Stored records
☆ ☆ ☆ ☆

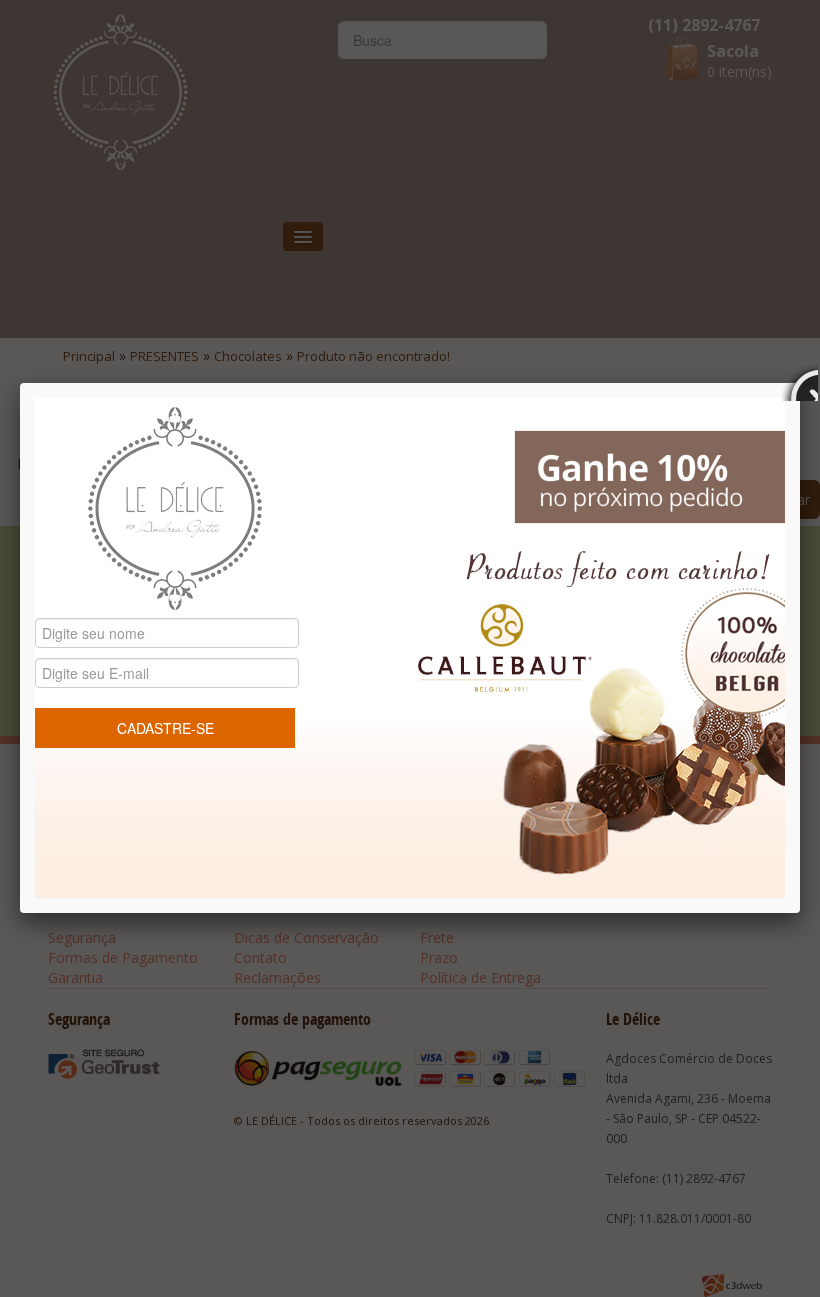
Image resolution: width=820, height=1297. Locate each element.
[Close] (800, 383)
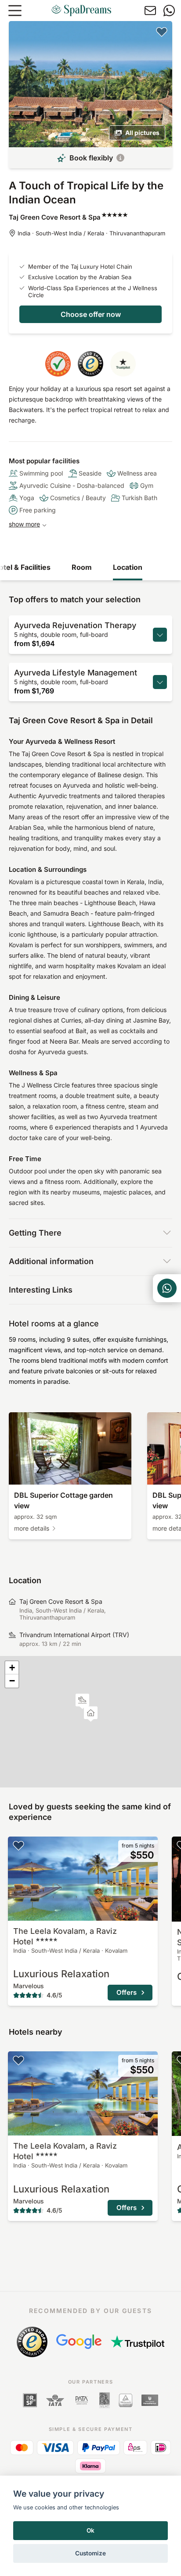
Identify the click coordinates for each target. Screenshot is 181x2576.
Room (82, 567)
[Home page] (81, 10)
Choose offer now (91, 314)
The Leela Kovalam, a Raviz (65, 1936)
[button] (82, 1701)
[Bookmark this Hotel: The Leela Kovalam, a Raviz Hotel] (18, 1845)
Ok (90, 2530)
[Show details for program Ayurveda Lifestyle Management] (160, 682)
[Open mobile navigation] (15, 10)
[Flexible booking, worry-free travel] (120, 158)
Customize (90, 2553)
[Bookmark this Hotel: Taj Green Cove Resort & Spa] (162, 32)
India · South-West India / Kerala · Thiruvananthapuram (91, 233)
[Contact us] (150, 11)
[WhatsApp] (169, 10)
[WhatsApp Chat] (167, 1288)
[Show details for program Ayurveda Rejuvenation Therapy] (160, 635)
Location (127, 567)
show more (24, 524)
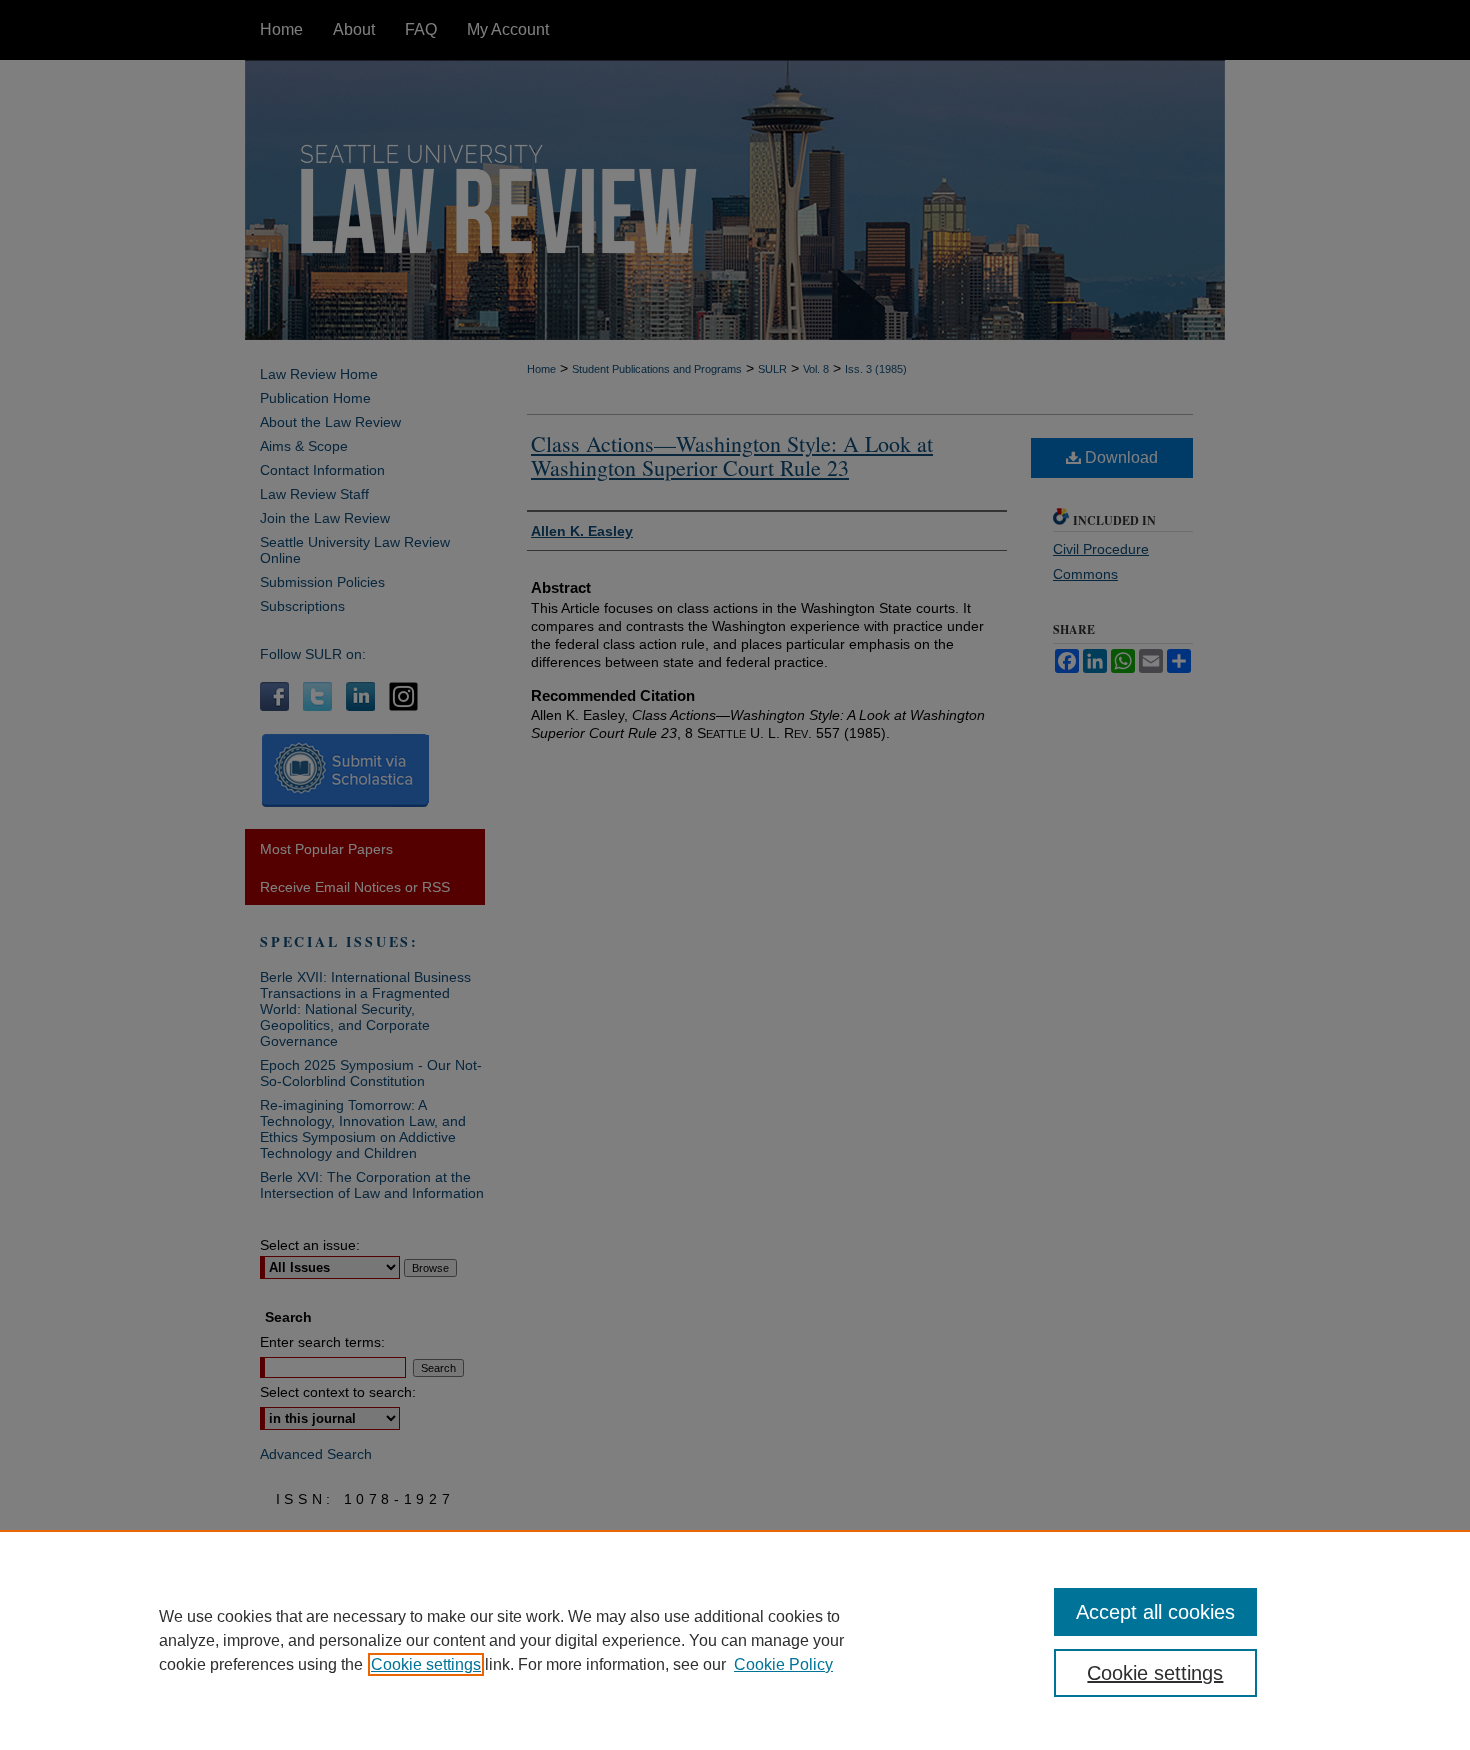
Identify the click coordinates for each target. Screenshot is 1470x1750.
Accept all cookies (1155, 1612)
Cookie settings (426, 1664)
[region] (735, 1640)
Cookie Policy (783, 1664)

☆ ☆ ☆ ☆

Work instruction:
Retype each line of the data exactly, beginning with the first; include the line containing "Customize (90, 2553)" and stop there, skipping every picture.

Response to this task:
Image resolution: width=820, height=1297. Locate each element.
[Close] (800, 383)
Identify the click coordinates for each target. Screenshot is 181x2576.
Room (82, 567)
[Home page] (81, 10)
Choose offer now (91, 314)
The Leela Kovalam, a Raviz (65, 1936)
[button] (82, 1701)
[Bookmark this Hotel: The Leela Kovalam, a Raviz Hotel] (18, 1845)
Ok (90, 2530)
[Show details for program Ayurveda Lifestyle Management] (160, 682)
[Open mobile navigation] (15, 10)
[Flexible booking, worry-free travel] (120, 158)
Customize (90, 2553)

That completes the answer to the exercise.